### WHAT IS NEEDED
Once you have read the entries below, give them all again without any difference.

===== WORKING DATA

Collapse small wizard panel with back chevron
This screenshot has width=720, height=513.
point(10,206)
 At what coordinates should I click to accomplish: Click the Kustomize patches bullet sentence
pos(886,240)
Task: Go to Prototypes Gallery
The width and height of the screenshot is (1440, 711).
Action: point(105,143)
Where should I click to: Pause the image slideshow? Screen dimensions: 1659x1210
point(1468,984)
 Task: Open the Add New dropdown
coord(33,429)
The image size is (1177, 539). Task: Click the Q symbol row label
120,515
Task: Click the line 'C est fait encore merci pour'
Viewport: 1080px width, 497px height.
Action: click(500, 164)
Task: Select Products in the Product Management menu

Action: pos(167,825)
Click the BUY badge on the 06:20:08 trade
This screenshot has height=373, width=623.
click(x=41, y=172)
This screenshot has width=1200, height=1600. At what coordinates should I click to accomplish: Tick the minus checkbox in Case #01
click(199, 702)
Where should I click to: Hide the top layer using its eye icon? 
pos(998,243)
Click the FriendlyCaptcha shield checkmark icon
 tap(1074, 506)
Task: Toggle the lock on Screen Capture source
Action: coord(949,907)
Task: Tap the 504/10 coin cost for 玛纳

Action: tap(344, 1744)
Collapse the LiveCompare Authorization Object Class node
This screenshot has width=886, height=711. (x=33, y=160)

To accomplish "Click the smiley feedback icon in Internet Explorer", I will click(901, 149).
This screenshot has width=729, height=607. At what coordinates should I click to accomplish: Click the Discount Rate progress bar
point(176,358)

==========

### WORKED SOLUTION
Collapse small wizard panel with back chevron
This screenshot has width=720, height=513.
point(10,206)
 At what coordinates should I click to accomplish: Click the Kustomize patches bullet sentence
pos(886,240)
Task: Go to Prototypes Gallery
The width and height of the screenshot is (1440, 711).
Action: point(105,143)
Where should I click to: Pause the image slideshow? Screen dimensions: 1659x1210
point(1468,984)
 Task: Open the Add New dropdown
coord(33,429)
The image size is (1177, 539). Task: Click the Q symbol row label
120,515
Task: Click the line 'C est fait encore merci pour'
Viewport: 1080px width, 497px height.
Action: click(500, 164)
Task: Select Products in the Product Management menu

Action: pos(167,825)
Click the BUY badge on the 06:20:08 trade
This screenshot has height=373, width=623.
click(x=41, y=172)
This screenshot has width=1200, height=1600. At what coordinates should I click to accomplish: Tick the minus checkbox in Case #01
click(199, 702)
Where should I click to: Hide the top layer using its eye icon? 
pos(998,243)
Click the FriendlyCaptcha shield checkmark icon
 tap(1074, 506)
Task: Toggle the lock on Screen Capture source
Action: coord(949,907)
Task: Tap the 504/10 coin cost for 玛纳

Action: tap(344, 1744)
Collapse the LiveCompare Authorization Object Class node
This screenshot has width=886, height=711. (x=33, y=160)

To accomplish "Click the smiley feedback icon in Internet Explorer", I will click(901, 149).
This screenshot has width=729, height=607. At what coordinates should I click to accomplish: Click the Discount Rate progress bar
point(176,358)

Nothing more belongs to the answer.